Monday, June 25, 2007

Liverpool v Manchester

The ongoing debate about Liverpool v Manchester takes an intellectual leap forward. Hat tip to my pal Boz for forwarding this link from the New Statesman, where Paul du Noyer makes a plea for Liverpool as the heart of Britain's cultural soul.

A flavour is here:

It is scruffy, careless, brazen and kind. This city has soul. It knows how to throw a party. For all that it's heavy, it is extravagantly welcoming to anyone without airs and graces. After all, it has been entertaining sailors for centuries. If you want a quiet life, then don't choose Liverpool.

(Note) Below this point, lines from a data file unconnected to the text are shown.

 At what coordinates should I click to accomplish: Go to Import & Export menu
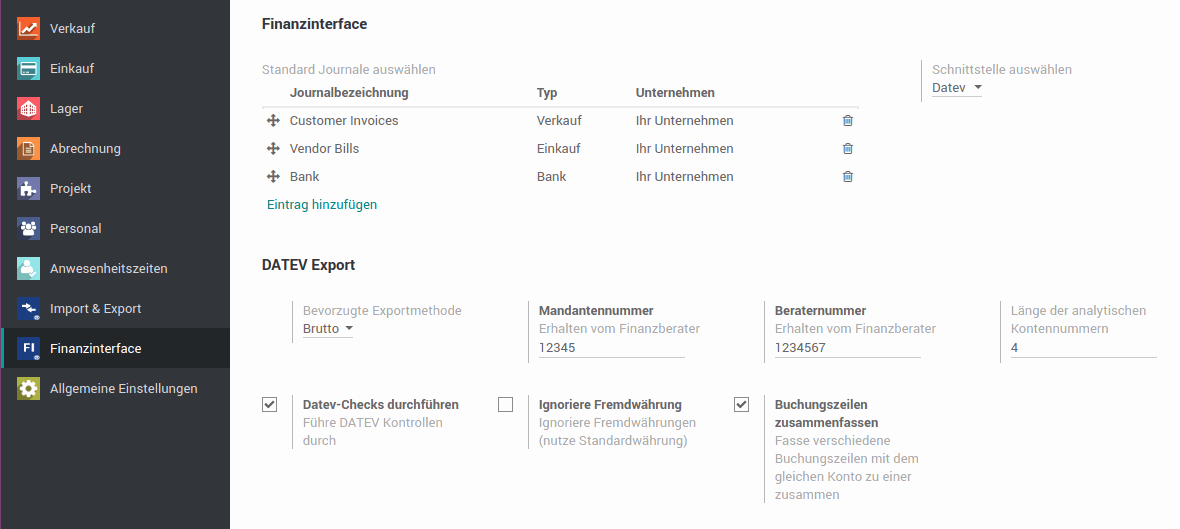tap(96, 309)
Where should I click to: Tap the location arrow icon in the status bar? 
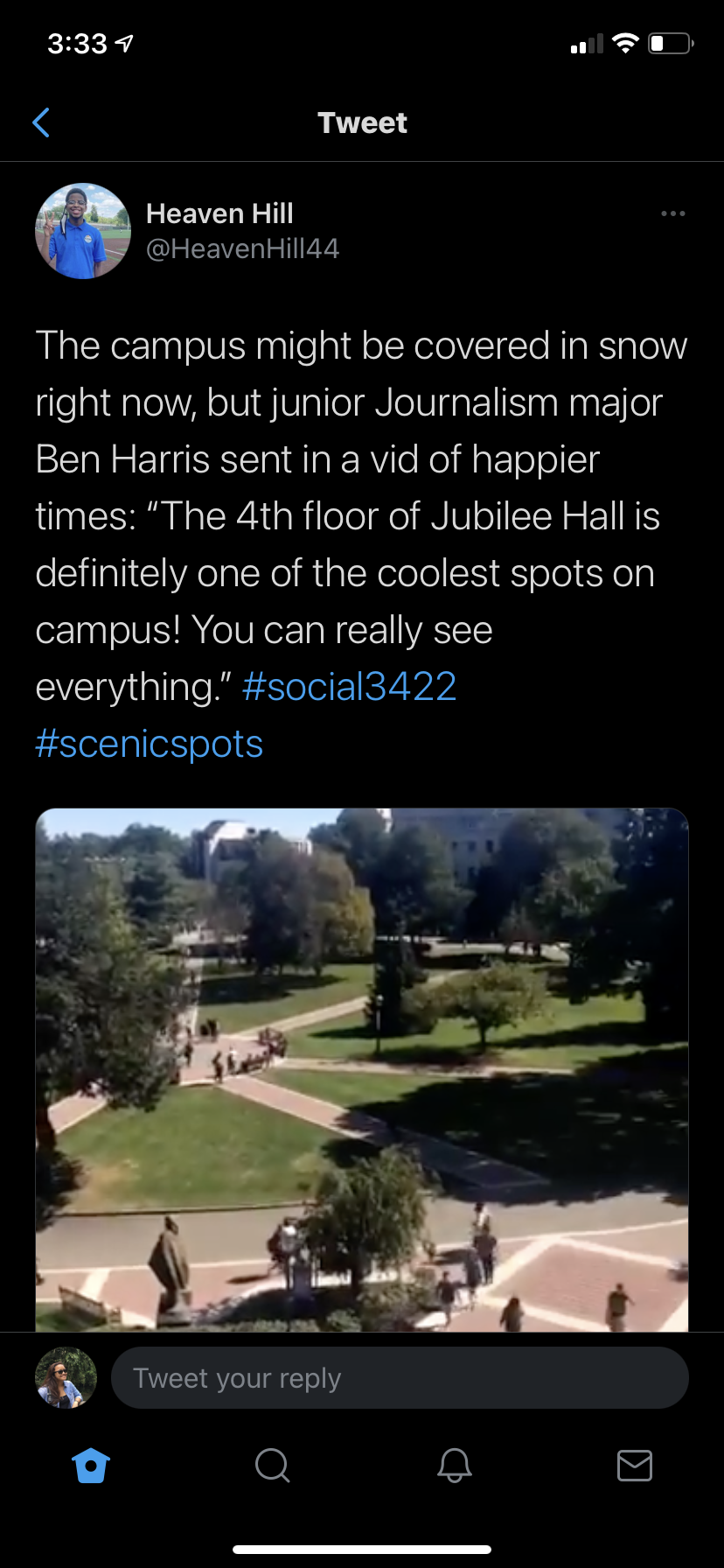125,43
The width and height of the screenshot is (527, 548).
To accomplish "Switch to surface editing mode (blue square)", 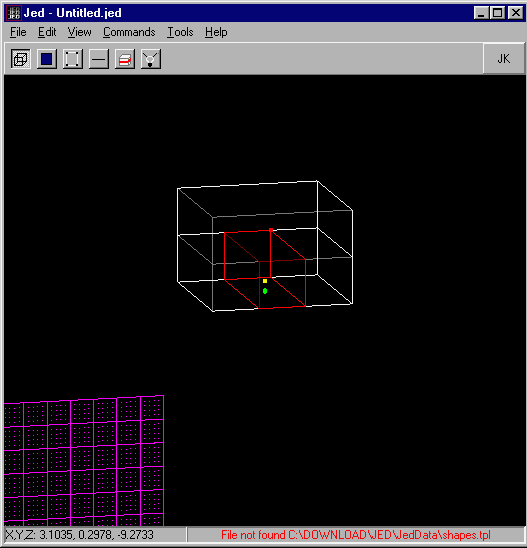I will coord(46,59).
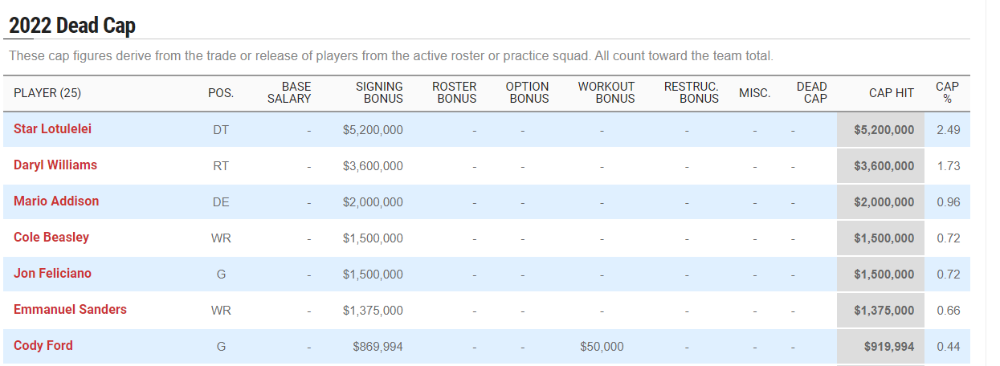Sort by SIGNING BONUS column header
The height and width of the screenshot is (366, 1000).
coord(379,93)
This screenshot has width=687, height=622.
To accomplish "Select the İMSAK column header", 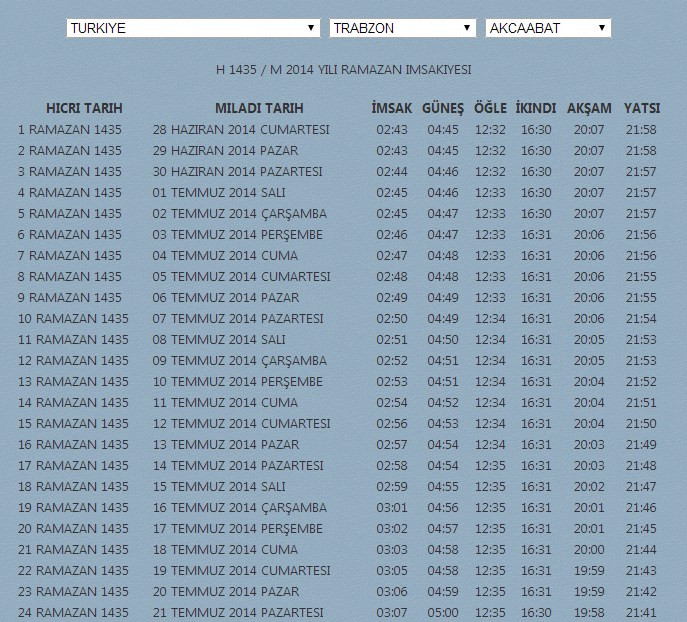I will click(x=391, y=108).
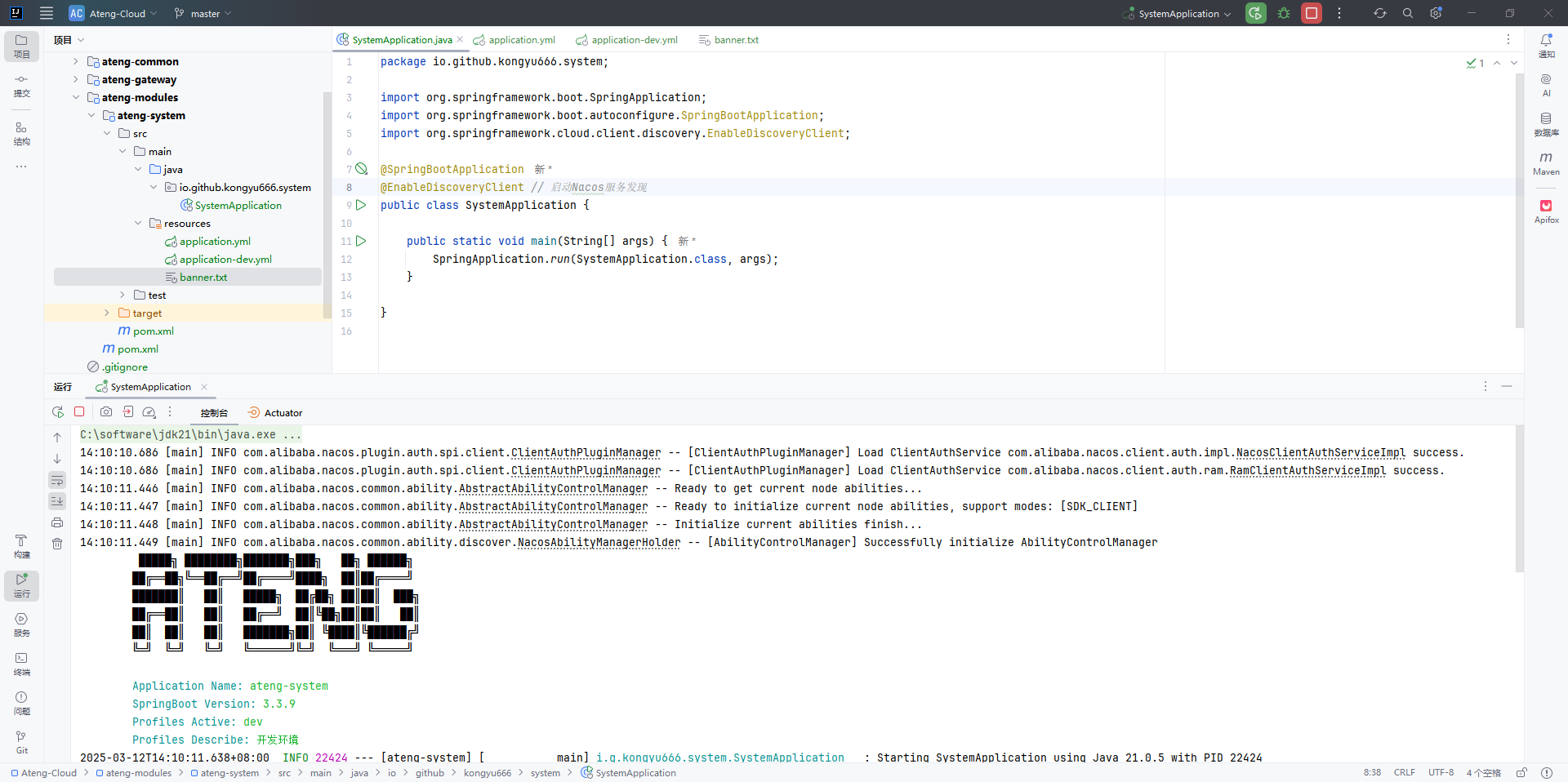Image resolution: width=1568 pixels, height=782 pixels.
Task: Clear console with trash icon
Action: tap(57, 544)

But if you're on board for the mind-scrambling adventures of an unknowable, violent, tragicomic, globalised 21st-century world, here is a city that knows no other state of being.

The full link is here.

This is a flavour of Dave Haslam's case for Manchester:

The similarities between Manchester and Liverpool are great, but they belie deep cultural differences. Both cities have a history of cultural endeavour, and both have been blessed with gifted local writers. Both suffered a postwar economic decline that appears to have been reversed recently. Both cities have underachieving football teams that play in blue, and red teams that are internationally known. But while Manchester United fans' favourite players include Eric Cantona and David Beckham (most definitely not local boys), in Liverpool the heroes are Steven Gerrard and Jamie Carragher; that they are proper Scousers is key to their status. Manchester is fluid, ever-evolving, whereas Liverpool is more like an enclave.

The full link is here.

As my pal Dougal Paver might say: cracking stuff.